Westpac in New Zealand has agreed to compensation totalling $3.7 million for over 19,000 new credit card customers who did not receive the required disclosure information when receiving their cards.
Westpac has signed a settlement agreement with the Commerce Commission admitting it breached the Credit Contracts and Consumer Finance Act 2003.
The bank has accepted that it breached the law by failing to provide key information to credit card customers before they entered into their contracts. Due to a process error, when Westpac posted credit cards to over 19,000 new personal credit card customers between May 2017 and March 2018, it failed to provide the required initial disclosure of their credit terms.
Westpac NZ General Manager of Consumer Banking and Wealth, Gina Dellabarca, said an error during an upgrade to Westpac’s IT systems resulted in a welcome letter containing the disclosure information not being sent to the affected customers. Westpac proactively identified the error and reported it to the Commerce Commission.
“We apologise to all the card holders affected and want to reassure our customers that our systems and processes have been upgraded,” Ms Dellabarca said.
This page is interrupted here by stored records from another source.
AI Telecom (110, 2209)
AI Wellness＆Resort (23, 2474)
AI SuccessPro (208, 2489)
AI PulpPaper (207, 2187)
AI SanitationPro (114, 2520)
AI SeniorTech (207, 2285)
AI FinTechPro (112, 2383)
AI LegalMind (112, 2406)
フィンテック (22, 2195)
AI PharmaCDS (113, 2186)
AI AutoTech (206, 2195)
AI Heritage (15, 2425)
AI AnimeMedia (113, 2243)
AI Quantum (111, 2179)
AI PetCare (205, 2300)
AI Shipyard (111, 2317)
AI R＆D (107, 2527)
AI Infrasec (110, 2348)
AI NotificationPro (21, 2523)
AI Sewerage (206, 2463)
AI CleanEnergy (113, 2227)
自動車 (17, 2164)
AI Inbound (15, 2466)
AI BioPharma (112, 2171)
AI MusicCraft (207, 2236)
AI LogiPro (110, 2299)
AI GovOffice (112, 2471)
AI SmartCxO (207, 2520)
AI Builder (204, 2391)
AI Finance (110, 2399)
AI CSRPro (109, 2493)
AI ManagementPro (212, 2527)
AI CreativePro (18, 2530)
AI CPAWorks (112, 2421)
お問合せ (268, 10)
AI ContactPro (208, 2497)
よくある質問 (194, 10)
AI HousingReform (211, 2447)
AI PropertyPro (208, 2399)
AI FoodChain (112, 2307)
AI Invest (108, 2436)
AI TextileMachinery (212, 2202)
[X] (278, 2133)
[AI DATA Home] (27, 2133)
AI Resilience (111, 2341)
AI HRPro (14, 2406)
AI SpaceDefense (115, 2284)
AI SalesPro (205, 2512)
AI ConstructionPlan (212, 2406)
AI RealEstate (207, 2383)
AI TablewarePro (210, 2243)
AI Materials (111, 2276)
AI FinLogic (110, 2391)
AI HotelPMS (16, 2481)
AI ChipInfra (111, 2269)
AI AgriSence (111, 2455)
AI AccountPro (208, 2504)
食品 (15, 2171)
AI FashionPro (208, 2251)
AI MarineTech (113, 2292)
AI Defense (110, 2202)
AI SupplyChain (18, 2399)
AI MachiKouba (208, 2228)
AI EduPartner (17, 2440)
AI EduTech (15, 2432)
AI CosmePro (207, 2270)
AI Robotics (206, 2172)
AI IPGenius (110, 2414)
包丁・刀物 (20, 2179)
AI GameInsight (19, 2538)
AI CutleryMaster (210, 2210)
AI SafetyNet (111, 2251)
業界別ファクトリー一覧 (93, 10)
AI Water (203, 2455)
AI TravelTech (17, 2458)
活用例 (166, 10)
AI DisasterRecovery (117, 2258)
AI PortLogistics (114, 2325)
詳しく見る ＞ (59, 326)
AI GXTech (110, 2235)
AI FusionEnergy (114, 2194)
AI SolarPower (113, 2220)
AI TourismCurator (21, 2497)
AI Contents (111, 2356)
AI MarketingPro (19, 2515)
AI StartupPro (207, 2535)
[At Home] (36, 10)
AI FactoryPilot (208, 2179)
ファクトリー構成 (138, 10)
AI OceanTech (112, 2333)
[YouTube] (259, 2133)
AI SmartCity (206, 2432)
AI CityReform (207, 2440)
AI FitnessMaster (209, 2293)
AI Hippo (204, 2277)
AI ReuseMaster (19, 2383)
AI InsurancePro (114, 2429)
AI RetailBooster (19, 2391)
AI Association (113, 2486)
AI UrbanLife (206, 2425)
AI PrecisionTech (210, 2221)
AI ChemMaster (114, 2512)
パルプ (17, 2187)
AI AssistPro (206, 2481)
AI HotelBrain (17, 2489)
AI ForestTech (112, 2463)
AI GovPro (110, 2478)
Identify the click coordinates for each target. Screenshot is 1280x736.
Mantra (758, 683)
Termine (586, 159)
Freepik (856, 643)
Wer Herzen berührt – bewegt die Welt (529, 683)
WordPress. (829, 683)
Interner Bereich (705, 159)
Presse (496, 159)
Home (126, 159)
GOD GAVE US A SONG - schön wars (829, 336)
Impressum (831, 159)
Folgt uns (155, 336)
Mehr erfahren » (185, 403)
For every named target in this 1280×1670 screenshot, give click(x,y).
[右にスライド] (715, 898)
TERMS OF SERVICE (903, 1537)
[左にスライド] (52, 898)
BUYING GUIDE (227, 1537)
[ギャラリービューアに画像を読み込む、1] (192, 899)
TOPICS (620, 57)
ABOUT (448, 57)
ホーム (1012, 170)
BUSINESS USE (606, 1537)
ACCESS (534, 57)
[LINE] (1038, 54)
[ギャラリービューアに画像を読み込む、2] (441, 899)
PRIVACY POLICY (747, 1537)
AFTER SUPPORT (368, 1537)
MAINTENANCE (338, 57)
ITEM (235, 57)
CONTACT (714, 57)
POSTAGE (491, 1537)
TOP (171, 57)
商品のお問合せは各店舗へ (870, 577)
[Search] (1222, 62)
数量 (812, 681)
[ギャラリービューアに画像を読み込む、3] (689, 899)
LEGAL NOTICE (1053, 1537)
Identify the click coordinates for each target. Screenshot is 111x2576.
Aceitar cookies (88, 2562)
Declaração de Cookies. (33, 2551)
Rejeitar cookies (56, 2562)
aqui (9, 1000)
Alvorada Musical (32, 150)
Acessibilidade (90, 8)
Westpac NZ is contacting affected customers to inform them of the compensation payment, in line with procedures agreed with the Commerce Commission.
19,365 customers will be paid a total of $3.7 million, in accordance with the settlement agreed with the Commerce Commission. This will include "at least" $3.6 million to customers to whom it failed to provide the required initial disclosure information, while Westpac has already written off $100,000 owed by some affected customers.
The Credit Contracts and Consumer Finance Act requires lenders to provide important information that helps consumers understand their rights and obligations under their loan before they enter into their loan contract.
Westpac reported the issue to the Commission in March 2018. The Commission then filed High Court proceedings against the bank in July 2019, seeking a declaration that the bank breached the Act as well as orders for statutory damages and refunds of costs of borrowing. As part of the settlement, Westpac has agreed to admit in court that it breached its legal obligations.